* [DATA LISTING]
=== Section Start ===

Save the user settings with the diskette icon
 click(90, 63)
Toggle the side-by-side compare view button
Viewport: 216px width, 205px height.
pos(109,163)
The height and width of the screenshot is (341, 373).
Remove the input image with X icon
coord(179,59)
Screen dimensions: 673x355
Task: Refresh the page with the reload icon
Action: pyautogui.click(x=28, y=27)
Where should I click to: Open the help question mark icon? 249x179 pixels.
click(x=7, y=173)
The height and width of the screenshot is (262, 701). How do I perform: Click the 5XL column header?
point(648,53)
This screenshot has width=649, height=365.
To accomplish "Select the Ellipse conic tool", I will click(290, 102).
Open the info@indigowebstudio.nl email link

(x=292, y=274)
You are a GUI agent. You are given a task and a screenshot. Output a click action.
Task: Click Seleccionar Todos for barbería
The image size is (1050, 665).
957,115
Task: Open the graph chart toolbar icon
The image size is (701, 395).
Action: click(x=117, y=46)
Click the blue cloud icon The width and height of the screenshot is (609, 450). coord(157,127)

=== Section End ===

* [TASK GOAL] From the line holding "The image size is (1050, 665)." to the last line of the records, quote each line exactly and add nothing.

* [RESPONSE FOR THIS EXERCISE]
The image size is (1050, 665).
957,115
Task: Open the graph chart toolbar icon
The image size is (701, 395).
Action: click(x=117, y=46)
Click the blue cloud icon The width and height of the screenshot is (609, 450). coord(157,127)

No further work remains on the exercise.